Objectives: Henoch-Schönlein purpura nephritis (HSPN) and IgA nephropathy (IgAN) are related syndromes. In the present study we aimed to compare the clinical characteristics and outcome of a large and unselected series of patients diagnosed as having HSPN and IgAN.
Methods: Comparative study of a wide and unselected population of HSPN (142 patient) and IgAN (61 patients) from a teaching hospital of Northern Spain.

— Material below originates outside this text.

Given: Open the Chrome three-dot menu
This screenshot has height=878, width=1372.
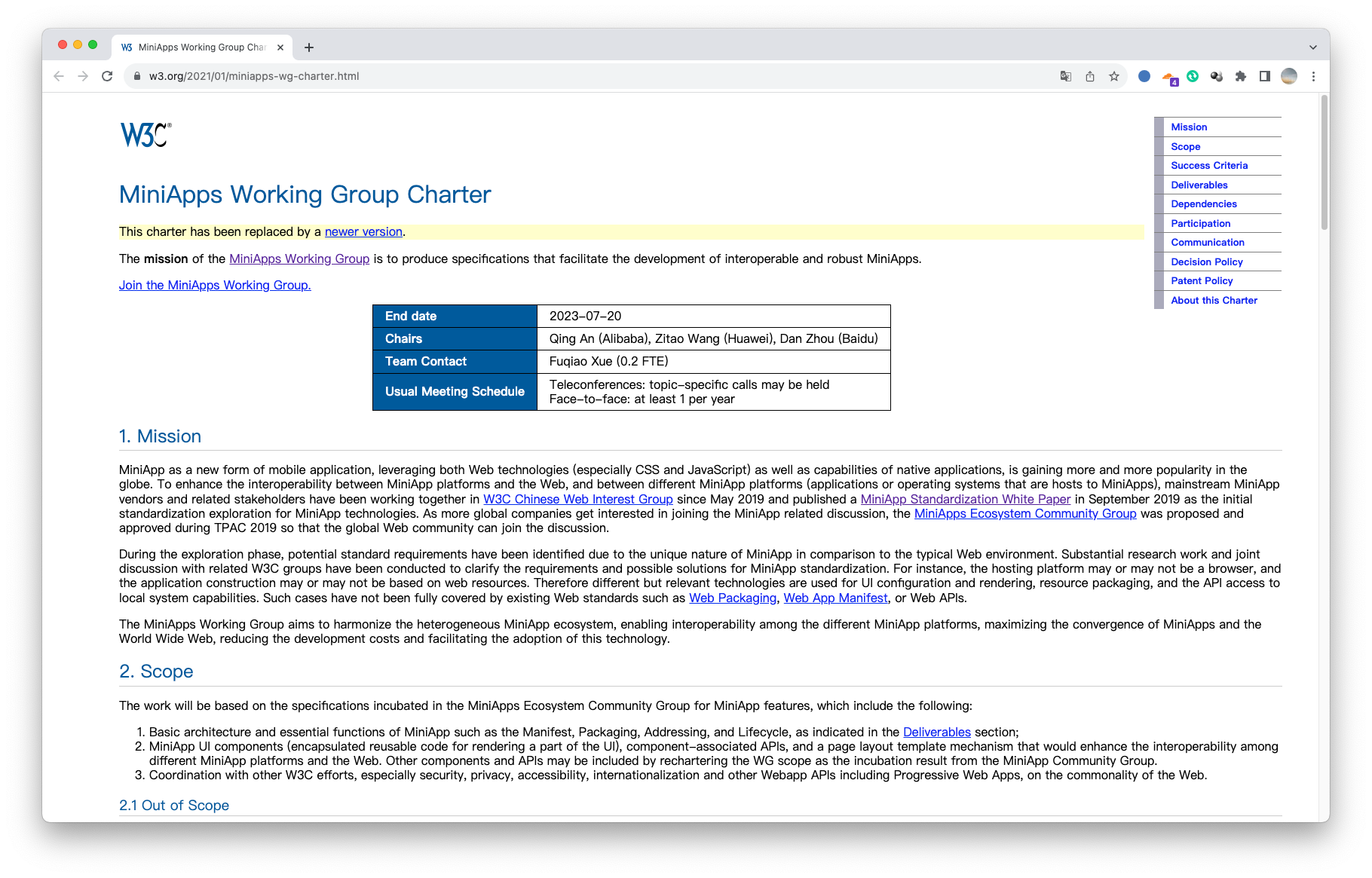Looking at the screenshot, I should click(x=1313, y=76).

Results: All of the following comparisons were expressed between HSPN vs. IgAN, respectively. HSPN patients were younger (30.6±26.4 vs. 37.1±16.5 years, p<0.001). Precipitating events, usually an upper respiratory tract infection and/or drug intake, were more frequently observed in HSPN (38% vs. 23%, p=0.03). Extra-renal manifestations were also more common in HSPN than in IgAN; skin lesions (100% vs. 1.8%; p<0.001), gastrointestinal (62% vs. 7.4%; p<0.001), and joint involvement (61.3% vs. 3.6%; p<0.001). However, nephritis was less severe in HSPN, renal insufficiency (25% in HSPN vs. 63.4% in IgAN; p<0.001), nephrotic syndrome (12.5%, vs. 43.7%; p<0.001), and nephritic syndrome (6.8% vs. 10.7%; NS). Leukocytosis was more frequent in HSPN (22.5% vs. 8.2%; p=0.015) and anaemia in IgAN (12.7% in HSPN vs. 36% in IgAN, p<0.001). The frequency of corticosteroid (79.6% vs. 69%; NS) and cytotoxic drug (19% vs. 16.5%, NS) use was similar. The frequency of relapses was similar (38.6% in HSPN vs. 36.3% in IgAN). After a median follow-up of 120.8 (IQR; 110-132) months in HSPN and 138.6 (IQR; 117-156) in IgAN, requirement for dialysis (2.9% vs. 43.5%; p<0.001), renal transplant (0% vs. 36%, p<0.001) and residual chronic renal insufficiency (4.9% vs. 63.8%; p<0.001) was more frequently observed in patients with in IgAN.
Conclusions: HSPN and IgAN represent different syndromes. IgAN has more severe renal involvement while HSPN is associated with more extra-renal manifestations.